» ACTION ITEM: If a line in the entries includes "computer", show that line.

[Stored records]

===

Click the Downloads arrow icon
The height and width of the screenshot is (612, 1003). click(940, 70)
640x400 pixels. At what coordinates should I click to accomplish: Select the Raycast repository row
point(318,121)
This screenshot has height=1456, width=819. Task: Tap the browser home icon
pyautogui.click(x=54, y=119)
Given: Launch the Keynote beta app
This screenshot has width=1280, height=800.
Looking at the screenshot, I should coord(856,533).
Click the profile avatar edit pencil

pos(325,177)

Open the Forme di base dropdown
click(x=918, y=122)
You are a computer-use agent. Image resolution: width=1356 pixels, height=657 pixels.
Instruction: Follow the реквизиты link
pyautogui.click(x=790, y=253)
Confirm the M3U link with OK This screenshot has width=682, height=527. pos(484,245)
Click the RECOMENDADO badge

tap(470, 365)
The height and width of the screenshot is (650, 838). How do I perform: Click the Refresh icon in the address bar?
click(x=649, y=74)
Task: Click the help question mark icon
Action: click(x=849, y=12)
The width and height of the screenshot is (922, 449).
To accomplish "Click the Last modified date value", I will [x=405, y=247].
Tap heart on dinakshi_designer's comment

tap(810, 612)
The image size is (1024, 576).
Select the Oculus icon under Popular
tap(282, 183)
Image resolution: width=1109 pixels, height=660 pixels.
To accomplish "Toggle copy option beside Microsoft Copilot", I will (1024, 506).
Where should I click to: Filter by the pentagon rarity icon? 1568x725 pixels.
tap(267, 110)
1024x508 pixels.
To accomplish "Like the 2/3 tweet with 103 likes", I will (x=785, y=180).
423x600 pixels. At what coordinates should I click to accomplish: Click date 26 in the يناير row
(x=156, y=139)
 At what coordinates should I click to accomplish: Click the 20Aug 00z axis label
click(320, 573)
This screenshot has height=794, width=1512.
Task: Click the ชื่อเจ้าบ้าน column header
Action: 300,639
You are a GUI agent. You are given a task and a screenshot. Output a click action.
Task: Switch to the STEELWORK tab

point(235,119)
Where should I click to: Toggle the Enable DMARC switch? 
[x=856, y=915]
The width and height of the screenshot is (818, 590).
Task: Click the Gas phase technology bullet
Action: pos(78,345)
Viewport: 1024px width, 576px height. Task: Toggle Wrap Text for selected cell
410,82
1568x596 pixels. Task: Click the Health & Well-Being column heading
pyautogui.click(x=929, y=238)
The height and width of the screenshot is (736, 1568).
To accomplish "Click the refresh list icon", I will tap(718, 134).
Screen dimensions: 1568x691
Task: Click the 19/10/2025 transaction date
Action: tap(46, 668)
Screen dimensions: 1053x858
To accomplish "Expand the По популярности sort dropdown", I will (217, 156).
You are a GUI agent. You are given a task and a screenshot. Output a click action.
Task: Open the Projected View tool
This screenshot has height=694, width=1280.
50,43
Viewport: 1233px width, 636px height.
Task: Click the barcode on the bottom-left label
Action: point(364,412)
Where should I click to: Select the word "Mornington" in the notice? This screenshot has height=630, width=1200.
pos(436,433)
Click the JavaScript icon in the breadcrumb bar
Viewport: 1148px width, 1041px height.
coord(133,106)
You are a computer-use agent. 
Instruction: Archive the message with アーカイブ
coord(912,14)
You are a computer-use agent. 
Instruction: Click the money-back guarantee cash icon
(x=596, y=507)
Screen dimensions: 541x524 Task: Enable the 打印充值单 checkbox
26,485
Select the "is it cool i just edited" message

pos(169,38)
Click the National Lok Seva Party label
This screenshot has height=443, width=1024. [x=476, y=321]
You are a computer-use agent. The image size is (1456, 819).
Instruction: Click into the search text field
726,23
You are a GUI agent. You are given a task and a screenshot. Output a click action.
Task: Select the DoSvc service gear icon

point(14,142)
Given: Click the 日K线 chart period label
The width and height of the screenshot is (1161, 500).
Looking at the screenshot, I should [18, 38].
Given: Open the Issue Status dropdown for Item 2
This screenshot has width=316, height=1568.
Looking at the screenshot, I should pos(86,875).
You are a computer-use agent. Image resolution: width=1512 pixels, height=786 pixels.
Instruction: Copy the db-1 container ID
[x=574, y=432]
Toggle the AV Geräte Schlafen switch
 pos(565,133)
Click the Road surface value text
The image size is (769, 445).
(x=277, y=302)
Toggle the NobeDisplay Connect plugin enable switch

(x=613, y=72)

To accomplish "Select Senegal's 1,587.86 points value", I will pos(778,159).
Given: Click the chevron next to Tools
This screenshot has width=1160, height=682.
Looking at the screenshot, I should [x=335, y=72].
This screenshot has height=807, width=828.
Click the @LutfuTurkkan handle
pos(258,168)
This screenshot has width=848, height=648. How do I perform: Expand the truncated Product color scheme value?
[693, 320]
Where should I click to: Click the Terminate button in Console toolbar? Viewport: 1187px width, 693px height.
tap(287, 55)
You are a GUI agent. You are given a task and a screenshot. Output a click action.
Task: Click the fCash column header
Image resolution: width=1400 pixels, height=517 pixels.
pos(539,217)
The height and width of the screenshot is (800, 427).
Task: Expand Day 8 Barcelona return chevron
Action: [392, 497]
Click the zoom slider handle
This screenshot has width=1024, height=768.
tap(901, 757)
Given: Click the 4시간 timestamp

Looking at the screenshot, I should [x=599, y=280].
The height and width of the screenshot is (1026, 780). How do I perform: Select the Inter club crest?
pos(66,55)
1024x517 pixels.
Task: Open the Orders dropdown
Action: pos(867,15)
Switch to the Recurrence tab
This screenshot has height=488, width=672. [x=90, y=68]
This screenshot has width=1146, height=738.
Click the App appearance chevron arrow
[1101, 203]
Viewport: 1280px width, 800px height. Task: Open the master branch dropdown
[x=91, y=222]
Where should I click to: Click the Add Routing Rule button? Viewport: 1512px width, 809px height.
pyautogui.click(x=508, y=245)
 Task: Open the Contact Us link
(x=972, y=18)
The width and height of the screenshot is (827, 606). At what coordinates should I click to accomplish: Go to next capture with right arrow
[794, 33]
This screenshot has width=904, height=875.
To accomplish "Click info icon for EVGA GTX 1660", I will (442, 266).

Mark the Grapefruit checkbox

===

» ANSWER SPACE:
You are a computer-use agent. Image resolution: width=1356 pixels, height=657 pixels.
You are a computer-use agent. 
You are a computer-use agent. 
You are a computer-use agent. The image size is (1456, 819).
You are a computer-use agent. Image resolution: width=1512 pixels, height=786 pixels.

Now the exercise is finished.